*Available records:*
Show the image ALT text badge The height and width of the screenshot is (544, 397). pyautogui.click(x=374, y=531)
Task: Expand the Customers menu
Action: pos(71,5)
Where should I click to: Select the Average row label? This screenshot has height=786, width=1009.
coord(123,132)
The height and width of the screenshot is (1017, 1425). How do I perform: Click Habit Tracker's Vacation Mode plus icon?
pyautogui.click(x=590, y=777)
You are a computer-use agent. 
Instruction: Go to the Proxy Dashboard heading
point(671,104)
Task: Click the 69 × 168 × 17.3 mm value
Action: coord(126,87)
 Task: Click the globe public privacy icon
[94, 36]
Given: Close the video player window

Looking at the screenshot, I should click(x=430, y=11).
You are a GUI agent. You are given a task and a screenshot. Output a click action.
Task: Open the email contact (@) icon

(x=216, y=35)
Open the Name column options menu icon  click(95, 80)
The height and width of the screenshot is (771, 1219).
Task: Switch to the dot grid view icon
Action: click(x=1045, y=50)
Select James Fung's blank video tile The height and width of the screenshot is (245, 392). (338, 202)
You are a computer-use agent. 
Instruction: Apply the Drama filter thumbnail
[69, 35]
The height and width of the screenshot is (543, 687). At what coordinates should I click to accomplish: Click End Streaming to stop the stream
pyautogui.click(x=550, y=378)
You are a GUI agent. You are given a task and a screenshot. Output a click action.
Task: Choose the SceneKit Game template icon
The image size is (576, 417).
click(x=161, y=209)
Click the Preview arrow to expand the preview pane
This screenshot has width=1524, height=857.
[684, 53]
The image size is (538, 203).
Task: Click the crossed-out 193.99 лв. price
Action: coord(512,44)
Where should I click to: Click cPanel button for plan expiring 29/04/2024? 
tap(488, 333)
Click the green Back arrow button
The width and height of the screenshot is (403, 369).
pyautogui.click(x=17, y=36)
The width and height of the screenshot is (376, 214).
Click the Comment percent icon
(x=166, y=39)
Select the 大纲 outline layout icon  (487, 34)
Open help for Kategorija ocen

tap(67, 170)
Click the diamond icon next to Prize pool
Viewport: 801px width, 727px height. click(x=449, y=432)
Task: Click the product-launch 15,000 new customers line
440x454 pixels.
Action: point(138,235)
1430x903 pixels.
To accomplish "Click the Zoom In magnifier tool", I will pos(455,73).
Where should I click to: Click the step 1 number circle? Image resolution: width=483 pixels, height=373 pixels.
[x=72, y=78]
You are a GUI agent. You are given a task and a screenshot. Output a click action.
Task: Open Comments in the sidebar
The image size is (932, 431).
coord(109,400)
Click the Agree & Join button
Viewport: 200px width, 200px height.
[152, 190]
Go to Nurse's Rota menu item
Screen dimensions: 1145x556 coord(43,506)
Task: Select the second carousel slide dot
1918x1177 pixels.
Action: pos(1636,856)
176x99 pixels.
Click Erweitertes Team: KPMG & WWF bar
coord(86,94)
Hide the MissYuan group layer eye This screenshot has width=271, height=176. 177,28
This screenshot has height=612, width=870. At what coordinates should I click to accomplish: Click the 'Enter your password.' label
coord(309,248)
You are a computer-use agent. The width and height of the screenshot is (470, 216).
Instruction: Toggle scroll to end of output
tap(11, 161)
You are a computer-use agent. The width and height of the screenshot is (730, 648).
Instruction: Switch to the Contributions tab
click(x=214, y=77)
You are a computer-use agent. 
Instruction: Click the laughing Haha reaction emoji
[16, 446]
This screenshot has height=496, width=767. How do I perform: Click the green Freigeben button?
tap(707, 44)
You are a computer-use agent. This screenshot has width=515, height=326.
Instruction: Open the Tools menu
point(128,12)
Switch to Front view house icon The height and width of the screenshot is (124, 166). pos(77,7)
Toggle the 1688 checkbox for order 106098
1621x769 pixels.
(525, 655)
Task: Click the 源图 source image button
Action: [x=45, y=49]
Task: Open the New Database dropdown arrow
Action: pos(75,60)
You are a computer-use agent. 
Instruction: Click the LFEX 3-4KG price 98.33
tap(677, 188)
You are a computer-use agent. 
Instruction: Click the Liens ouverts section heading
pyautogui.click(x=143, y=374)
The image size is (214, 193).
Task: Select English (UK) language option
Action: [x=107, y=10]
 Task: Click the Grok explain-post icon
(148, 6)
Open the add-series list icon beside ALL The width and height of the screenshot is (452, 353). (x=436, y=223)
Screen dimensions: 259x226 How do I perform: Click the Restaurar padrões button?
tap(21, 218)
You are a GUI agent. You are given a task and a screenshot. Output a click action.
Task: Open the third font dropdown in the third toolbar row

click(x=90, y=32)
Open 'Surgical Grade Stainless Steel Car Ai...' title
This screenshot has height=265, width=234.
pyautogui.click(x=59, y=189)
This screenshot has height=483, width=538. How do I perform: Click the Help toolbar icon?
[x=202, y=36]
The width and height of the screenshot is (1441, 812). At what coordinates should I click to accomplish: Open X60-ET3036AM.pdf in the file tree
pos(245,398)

*Try it:*
Copy the entries word for word. Leave nothing out.

*Expected answer:*
Show the image ALT text badge The height and width of the screenshot is (544, 397). pyautogui.click(x=374, y=531)
Task: Expand the Customers menu
Action: pos(71,5)
Where should I click to: Select the Average row label? This screenshot has height=786, width=1009.
coord(123,132)
The height and width of the screenshot is (1017, 1425). How do I perform: Click Habit Tracker's Vacation Mode plus icon?
pyautogui.click(x=590, y=777)
You are a computer-use agent. 
Instruction: Go to the Proxy Dashboard heading
point(671,104)
Task: Click the 69 × 168 × 17.3 mm value
Action: coord(126,87)
 Task: Click the globe public privacy icon
[94, 36]
Given: Close the video player window

Looking at the screenshot, I should click(x=430, y=11).
You are a GUI agent. You are given a task and a screenshot. Output a click action.
Task: Open the email contact (@) icon

(x=216, y=35)
Open the Name column options menu icon  click(95, 80)
The height and width of the screenshot is (771, 1219).
Task: Switch to the dot grid view icon
Action: click(x=1045, y=50)
Select James Fung's blank video tile The height and width of the screenshot is (245, 392). (338, 202)
You are a computer-use agent. 
Instruction: Apply the Drama filter thumbnail
[69, 35]
The height and width of the screenshot is (543, 687). At what coordinates should I click to accomplish: Click End Streaming to stop the stream
pyautogui.click(x=550, y=378)
You are a GUI agent. You are given a task and a screenshot. Output a click action.
Task: Choose the SceneKit Game template icon
The image size is (576, 417).
click(x=161, y=209)
Click the Preview arrow to expand the preview pane
This screenshot has width=1524, height=857.
[684, 53]
The image size is (538, 203).
Task: Click the crossed-out 193.99 лв. price
Action: coord(512,44)
Where should I click to: Click cPanel button for plan expiring 29/04/2024? 
tap(488, 333)
Click the green Back arrow button
The width and height of the screenshot is (403, 369).
pyautogui.click(x=17, y=36)
The width and height of the screenshot is (376, 214).
Click the Comment percent icon
(x=166, y=39)
Select the 大纲 outline layout icon  (487, 34)
Open help for Kategorija ocen

tap(67, 170)
Click the diamond icon next to Prize pool
Viewport: 801px width, 727px height. click(x=449, y=432)
Task: Click the product-launch 15,000 new customers line
440x454 pixels.
Action: point(138,235)
1430x903 pixels.
To accomplish "Click the Zoom In magnifier tool", I will pos(455,73).
Where should I click to: Click the step 1 number circle? Image resolution: width=483 pixels, height=373 pixels.
[x=72, y=78]
You are a GUI agent. You are given a task and a screenshot. Output a click action.
Task: Open Comments in the sidebar
The image size is (932, 431).
coord(109,400)
Click the Agree & Join button
Viewport: 200px width, 200px height.
[152, 190]
Go to Nurse's Rota menu item
Screen dimensions: 1145x556 coord(43,506)
Task: Select the second carousel slide dot
1918x1177 pixels.
Action: pos(1636,856)
176x99 pixels.
Click Erweitertes Team: KPMG & WWF bar
coord(86,94)
Hide the MissYuan group layer eye This screenshot has width=271, height=176. 177,28
This screenshot has height=612, width=870. At what coordinates should I click to accomplish: Click the 'Enter your password.' label
coord(309,248)
You are a computer-use agent. The width and height of the screenshot is (470, 216).
Instruction: Toggle scroll to end of output
tap(11, 161)
You are a computer-use agent. The width and height of the screenshot is (730, 648).
Instruction: Switch to the Contributions tab
click(x=214, y=77)
You are a computer-use agent. 
Instruction: Click the laughing Haha reaction emoji
[16, 446]
This screenshot has height=496, width=767. How do I perform: Click the green Freigeben button?
tap(707, 44)
You are a computer-use agent. This screenshot has width=515, height=326.
Instruction: Open the Tools menu
point(128,12)
Switch to Front view house icon The height and width of the screenshot is (124, 166). pos(77,7)
Toggle the 1688 checkbox for order 106098
1621x769 pixels.
(525, 655)
Task: Click the 源图 source image button
Action: [x=45, y=49]
Task: Open the New Database dropdown arrow
Action: pos(75,60)
You are a computer-use agent. 
Instruction: Click the LFEX 3-4KG price 98.33
tap(677, 188)
You are a computer-use agent. 
Instruction: Click the Liens ouverts section heading
pyautogui.click(x=143, y=374)
The image size is (214, 193).
Task: Select English (UK) language option
Action: [x=107, y=10]
 Task: Click the Grok explain-post icon
(148, 6)
Open the add-series list icon beside ALL The width and height of the screenshot is (452, 353). (x=436, y=223)
Screen dimensions: 259x226 How do I perform: Click the Restaurar padrões button?
tap(21, 218)
You are a GUI agent. You are given a task and a screenshot. Output a click action.
Task: Open the third font dropdown in the third toolbar row

click(x=90, y=32)
Open 'Surgical Grade Stainless Steel Car Ai...' title
This screenshot has height=265, width=234.
pyautogui.click(x=59, y=189)
This screenshot has height=483, width=538. How do I perform: Click the Help toolbar icon?
[x=202, y=36]
The width and height of the screenshot is (1441, 812). At what coordinates should I click to accomplish: Open X60-ET3036AM.pdf in the file tree
pos(245,398)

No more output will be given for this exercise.